Nellie Hermann is a lecturer and creative director of the Master of Science in Narrative Medicine program. She is among those who have guided the mission and vision of the field since its inception. Her books include The Season of Migration and The Cure for Grief, and she has brought her skills and experience as an author into the classroom, where she teaches medical students, clinicians, and narrative medicine students the art of creative writing. She has seen the potential for narrative medicine to carve out creative pathways in various professions and how the lessons of the program can be applied outside the clinical space.

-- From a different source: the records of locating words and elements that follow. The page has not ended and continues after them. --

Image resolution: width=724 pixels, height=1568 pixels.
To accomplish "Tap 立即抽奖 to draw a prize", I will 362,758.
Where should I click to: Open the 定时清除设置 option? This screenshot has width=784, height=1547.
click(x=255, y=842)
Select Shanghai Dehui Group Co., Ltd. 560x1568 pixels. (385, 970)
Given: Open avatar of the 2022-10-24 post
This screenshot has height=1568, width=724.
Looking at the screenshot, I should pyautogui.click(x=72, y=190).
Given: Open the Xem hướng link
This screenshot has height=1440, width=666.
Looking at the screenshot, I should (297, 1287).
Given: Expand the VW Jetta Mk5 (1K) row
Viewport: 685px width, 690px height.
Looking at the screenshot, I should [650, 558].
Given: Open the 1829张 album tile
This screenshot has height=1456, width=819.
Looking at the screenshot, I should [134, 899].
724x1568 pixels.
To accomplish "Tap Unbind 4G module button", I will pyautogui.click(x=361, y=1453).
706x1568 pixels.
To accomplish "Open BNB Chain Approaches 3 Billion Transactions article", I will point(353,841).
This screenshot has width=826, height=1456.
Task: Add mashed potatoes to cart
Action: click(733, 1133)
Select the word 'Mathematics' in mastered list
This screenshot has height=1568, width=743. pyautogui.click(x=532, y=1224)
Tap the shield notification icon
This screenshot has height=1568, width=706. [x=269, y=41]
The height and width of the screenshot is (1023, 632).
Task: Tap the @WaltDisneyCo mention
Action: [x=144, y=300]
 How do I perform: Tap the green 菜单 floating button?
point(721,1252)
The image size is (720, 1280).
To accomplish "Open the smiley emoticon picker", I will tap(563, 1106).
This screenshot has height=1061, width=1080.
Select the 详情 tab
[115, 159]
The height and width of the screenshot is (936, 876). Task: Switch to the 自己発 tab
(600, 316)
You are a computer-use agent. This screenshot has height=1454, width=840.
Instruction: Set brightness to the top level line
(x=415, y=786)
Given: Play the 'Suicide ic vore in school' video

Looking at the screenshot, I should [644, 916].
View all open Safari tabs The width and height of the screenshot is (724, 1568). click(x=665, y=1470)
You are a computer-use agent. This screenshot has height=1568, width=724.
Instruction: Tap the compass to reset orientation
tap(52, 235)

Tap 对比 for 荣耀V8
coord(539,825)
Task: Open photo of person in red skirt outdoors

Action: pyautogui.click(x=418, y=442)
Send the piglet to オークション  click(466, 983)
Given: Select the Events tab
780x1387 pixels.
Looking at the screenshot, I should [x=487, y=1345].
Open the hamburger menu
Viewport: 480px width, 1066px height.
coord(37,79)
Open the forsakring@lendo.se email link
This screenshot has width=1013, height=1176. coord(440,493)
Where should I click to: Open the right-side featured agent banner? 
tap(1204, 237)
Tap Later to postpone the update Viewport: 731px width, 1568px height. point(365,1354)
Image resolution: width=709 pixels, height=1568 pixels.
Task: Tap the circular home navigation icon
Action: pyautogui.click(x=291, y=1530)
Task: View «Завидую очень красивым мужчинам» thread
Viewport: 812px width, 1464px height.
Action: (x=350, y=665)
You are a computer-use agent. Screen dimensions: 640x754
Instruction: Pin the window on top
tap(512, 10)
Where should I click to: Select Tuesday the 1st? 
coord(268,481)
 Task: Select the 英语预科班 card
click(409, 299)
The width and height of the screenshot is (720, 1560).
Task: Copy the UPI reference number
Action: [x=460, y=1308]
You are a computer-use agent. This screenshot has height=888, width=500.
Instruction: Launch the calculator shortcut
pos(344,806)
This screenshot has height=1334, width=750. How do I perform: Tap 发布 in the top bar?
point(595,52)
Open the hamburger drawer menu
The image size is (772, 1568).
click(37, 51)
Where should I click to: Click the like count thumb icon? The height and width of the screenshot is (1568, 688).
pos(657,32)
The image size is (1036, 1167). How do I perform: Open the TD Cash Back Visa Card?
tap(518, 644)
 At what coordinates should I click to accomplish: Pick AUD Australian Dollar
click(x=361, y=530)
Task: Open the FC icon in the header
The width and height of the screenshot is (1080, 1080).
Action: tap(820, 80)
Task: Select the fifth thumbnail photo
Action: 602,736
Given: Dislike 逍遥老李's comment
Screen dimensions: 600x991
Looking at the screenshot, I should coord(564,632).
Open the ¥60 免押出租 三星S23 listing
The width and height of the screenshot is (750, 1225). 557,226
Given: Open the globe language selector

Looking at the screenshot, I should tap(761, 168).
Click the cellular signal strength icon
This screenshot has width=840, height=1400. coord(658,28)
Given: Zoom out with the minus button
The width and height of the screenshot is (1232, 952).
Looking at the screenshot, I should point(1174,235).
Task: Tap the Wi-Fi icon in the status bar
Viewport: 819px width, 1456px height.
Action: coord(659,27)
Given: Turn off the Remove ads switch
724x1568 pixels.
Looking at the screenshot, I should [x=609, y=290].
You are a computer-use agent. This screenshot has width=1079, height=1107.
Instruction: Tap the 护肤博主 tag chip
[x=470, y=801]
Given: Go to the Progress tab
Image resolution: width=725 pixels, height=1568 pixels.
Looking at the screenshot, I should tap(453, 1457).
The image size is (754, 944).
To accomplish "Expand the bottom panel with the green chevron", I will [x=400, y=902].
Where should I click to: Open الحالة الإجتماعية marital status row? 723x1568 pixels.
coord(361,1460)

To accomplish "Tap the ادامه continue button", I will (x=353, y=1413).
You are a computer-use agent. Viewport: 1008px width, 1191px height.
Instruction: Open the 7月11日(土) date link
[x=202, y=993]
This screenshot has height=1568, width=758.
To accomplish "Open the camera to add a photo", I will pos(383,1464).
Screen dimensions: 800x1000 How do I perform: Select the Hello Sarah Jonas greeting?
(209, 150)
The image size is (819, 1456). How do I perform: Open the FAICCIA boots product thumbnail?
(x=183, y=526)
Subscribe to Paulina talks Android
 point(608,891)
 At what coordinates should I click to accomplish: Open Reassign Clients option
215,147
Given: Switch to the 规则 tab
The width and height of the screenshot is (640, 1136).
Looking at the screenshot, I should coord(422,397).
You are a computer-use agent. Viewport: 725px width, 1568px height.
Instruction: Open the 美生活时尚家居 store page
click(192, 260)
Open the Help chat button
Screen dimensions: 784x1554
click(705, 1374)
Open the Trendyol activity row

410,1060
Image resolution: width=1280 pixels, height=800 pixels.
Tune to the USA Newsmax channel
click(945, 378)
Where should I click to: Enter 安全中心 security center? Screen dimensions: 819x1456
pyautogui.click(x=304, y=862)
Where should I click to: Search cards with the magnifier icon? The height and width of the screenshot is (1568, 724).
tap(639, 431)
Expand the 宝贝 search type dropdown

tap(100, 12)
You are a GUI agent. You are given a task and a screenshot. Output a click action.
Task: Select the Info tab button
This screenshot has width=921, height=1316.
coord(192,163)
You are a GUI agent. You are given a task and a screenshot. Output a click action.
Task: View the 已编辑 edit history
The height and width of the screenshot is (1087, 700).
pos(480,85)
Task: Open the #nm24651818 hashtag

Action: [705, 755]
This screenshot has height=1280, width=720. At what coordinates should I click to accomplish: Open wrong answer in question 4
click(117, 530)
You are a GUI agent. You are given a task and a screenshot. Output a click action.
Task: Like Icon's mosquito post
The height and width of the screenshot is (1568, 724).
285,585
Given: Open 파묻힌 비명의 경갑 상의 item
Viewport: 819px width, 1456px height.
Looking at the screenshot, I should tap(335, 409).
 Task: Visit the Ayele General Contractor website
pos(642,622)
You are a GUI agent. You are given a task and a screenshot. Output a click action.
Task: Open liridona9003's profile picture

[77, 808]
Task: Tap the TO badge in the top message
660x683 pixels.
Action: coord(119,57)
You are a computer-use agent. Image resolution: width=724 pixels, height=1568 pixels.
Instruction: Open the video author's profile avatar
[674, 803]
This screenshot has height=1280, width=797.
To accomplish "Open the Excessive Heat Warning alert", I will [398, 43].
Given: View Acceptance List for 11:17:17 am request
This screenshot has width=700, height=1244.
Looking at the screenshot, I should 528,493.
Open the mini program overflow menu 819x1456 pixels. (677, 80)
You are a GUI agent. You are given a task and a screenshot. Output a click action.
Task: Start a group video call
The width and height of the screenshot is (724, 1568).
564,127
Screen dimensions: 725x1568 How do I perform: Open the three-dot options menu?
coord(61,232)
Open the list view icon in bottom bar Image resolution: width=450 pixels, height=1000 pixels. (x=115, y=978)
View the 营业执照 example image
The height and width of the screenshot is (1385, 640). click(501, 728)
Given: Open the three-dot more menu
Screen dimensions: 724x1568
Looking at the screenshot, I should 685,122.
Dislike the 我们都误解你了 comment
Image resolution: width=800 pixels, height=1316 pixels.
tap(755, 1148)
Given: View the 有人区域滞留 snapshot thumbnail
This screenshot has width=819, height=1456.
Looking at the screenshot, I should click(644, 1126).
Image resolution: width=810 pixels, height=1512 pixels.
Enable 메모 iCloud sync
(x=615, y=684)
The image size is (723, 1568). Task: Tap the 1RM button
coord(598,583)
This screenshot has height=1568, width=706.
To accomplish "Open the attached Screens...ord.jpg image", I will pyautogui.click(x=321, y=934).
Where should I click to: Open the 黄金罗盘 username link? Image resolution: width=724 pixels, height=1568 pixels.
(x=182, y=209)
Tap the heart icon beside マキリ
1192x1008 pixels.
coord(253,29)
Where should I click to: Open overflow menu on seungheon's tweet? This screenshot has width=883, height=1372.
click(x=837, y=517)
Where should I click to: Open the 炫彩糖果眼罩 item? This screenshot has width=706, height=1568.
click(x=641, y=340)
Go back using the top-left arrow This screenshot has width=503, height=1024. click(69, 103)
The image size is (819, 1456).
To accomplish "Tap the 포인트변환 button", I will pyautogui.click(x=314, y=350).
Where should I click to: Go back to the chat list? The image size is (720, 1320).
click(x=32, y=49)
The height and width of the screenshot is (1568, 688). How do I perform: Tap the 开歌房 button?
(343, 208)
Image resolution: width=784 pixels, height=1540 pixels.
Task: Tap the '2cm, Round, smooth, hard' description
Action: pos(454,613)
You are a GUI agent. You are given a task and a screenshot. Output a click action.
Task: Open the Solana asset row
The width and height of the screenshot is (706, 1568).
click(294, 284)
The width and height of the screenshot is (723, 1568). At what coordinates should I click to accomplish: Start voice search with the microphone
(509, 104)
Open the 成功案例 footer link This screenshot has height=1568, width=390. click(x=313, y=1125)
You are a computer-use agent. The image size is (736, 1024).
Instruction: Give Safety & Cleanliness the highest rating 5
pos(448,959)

The courses are very intense and rigorous, but the stuff you're being asked to read and think about is always very deep and very enriching. Without a doubt, the work you do in the program enriches your life. I hear from students that the reading is complementing their work, no matter what their work may be.”

Nina Lorez Collins, ’14SPS, came to narrative medicine with the intention of writing a memoir about her mother who passed away when she was young. As she worked her way through her courses, her ambitions shifted, and she decided to pursue her interest in the stories of women during moments of transition and loss, specifically those of death, divorce, illness, and aging. After reading Virginia Woolf in the program, Collins went on to write the book What Would Virginia Woolf Do?, which reflects on her midlife experiences. She is now the Chief Creative Officer of the company Revel, a community for women over forty committed to rewriting midlife. Collins listens to people’s stories every day while practicing the strategies she learned at Columbia.

There's so much about witnessing and receiving and about communication and healthcare. It's also very much how we talk, how we learn to witness and tell stories and that's so applicable in every setting, not just the medical one.”

Jase Miles-Perez, ’15SPS, found himself discouraged by the film industry when he entered the business after earning his undergraduate degree. Upon entering the Narrative Medicine program, he found a sense of community and purpose. He also  discovered the potential of storytelling to transform healthcare. Miles-Perez completed a narrative medicine fellowship in which he visited refugee search and rescue boats in the Mediterranean and Aegean seas. Miles-Perez interviewed boat crews, refugees, and medical workers, using writing as a tool to process what he witnessed. The script he produced that summer became the sample that earned him his current role as a writer on the television show Grey’s Anatomy.

Being in the Narrative Medicine program, I really rediscovered a lot of my creativity that I felt got pummeled when first going into the movie business. I was more creative than I expected in the Narrative Medicine program and wound up reinspired to go into the arts and filmmaking.”